--- PASSAGE GIVEN ---
CHECK AGAINST DELIVERY
Statement by Under-Secretary-General Jan Egeland
at the Open Meeting of the Security Council
on the Protection of Civilians in Armed Conflict
9 December 2005
Mr. President, distinguished Members of the Council,
Sixty years ago the nations of the world came together to “save succeeding generations from the scourge of war”. We should now assess how effective we have been in our efforts to shield civilians from the horrors of armed conflict, in situations where States have proved unable or unwilling to fulfill their primary responsibility to do so.
Let me start with some positive observations. It has now been six years since the first Report of the Secretary-General on the Protection of Civilians in Armed Conflict was presented to this Council and six years since the adoption of your first thematic resolution on the protection of civilians. Over that period, we have witnessed some significant improvements in the protection afforded to civilians.

--- DATA EXCERPTS ---
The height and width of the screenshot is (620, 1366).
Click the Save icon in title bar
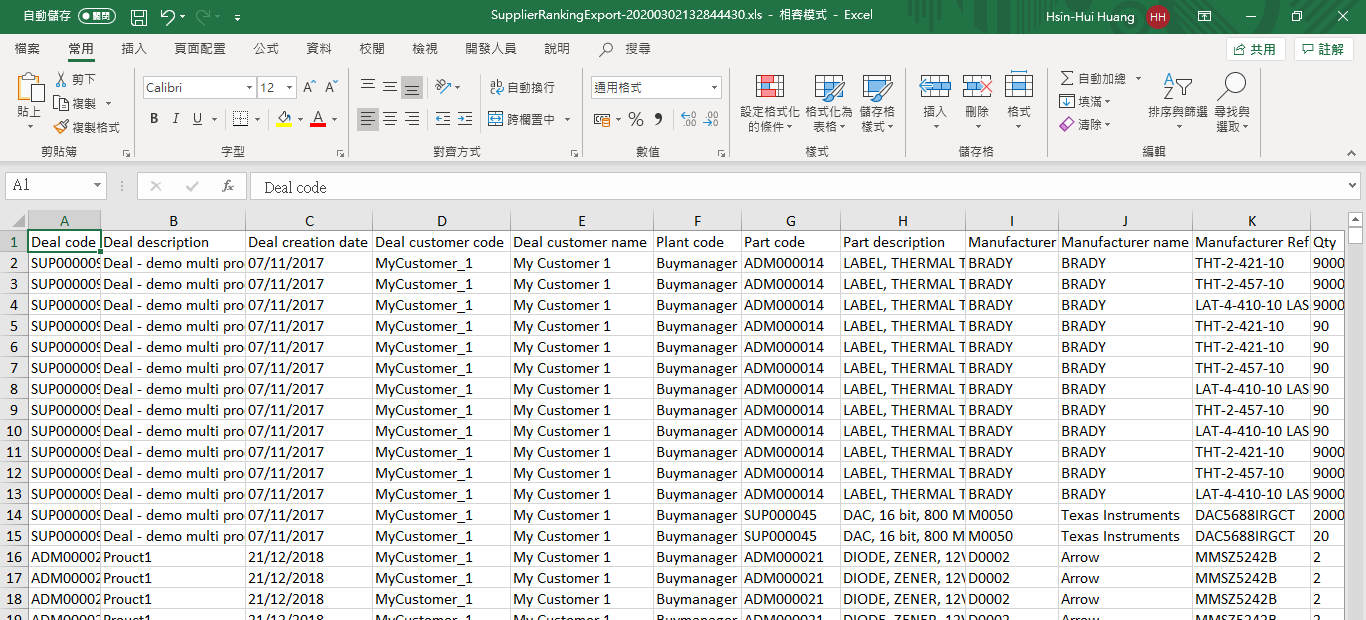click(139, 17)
* * *
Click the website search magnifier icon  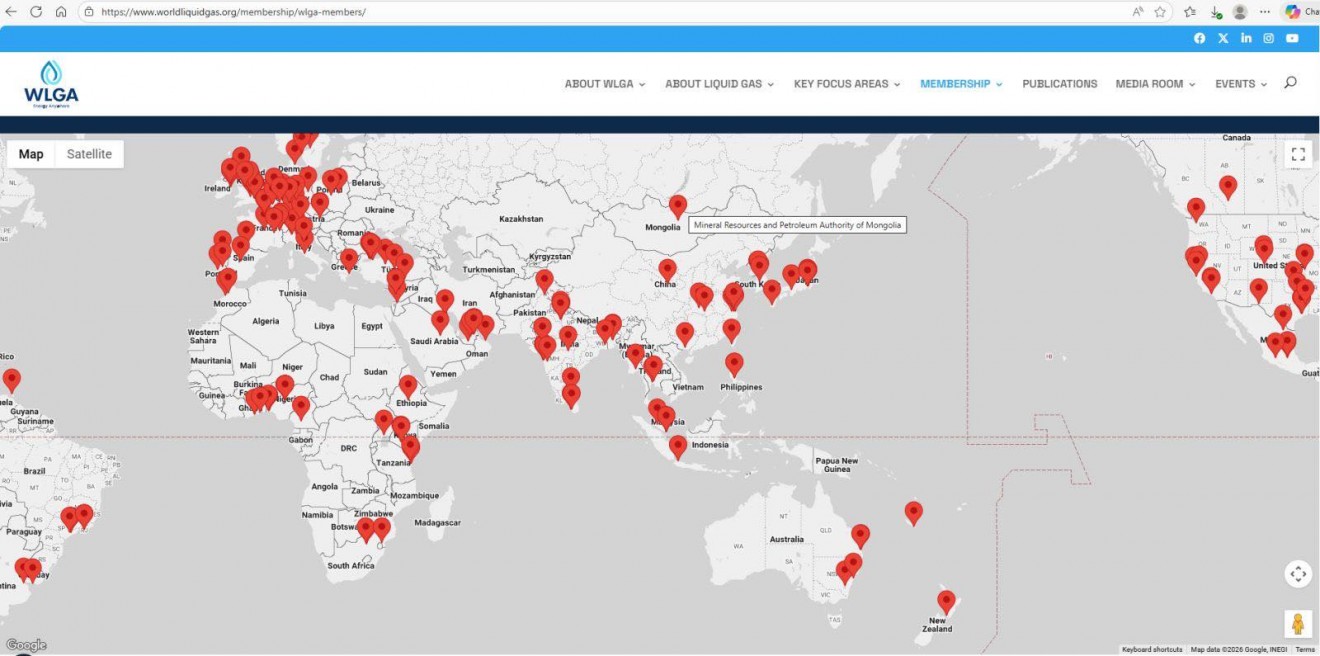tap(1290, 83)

--- EXERCISE SET ---
1. According to the statement, how many years have passed since the first Report of the Secretary-General on the Protection of Civilians in Armed Conflict was presented to the Council?
2. For each claim below, decide whether it agrees with the statement, answering yes or no and quoting the words of the statement that decide it. (a) The statement was given on 9 December 2005. (b) The Council has never adopted a thematic resolution on the protection of civilians. (c) Protection for civilians has grown worse over the period described.
3. From the statement, write out the passage starting at "CHECK AGAINST DELIVERY" and ending at "responsibility to do so.".
The data above is separate material from the statement.

--- OUTPUTS BY TASK ---
1. Six years.

2.
(a) Yes: "9 December 2005"
(b) No: "six years since the adoption of your first thematic resolution on the protection of civilians"
(c) No: "we have witnessed some significant improvements in the protection afforded to civilians"

3.
CHECK AGAINST DELIVERY
Statement by Under-Secretary-General Jan Egeland
at the Open Meeting of the Security Council
on the Protection of Civilians in Armed Conflict
9 December 2005
Mr. President, distinguished Members of the Council,
Sixty years ago the nations of the world came together to “save succeeding generations from the scourge of war”. We should now assess how effective we have been in our efforts to shield civilians from the horrors of armed conflict, in situations where States have proved unable or unwilling to fulfill their primary responsibility to do so.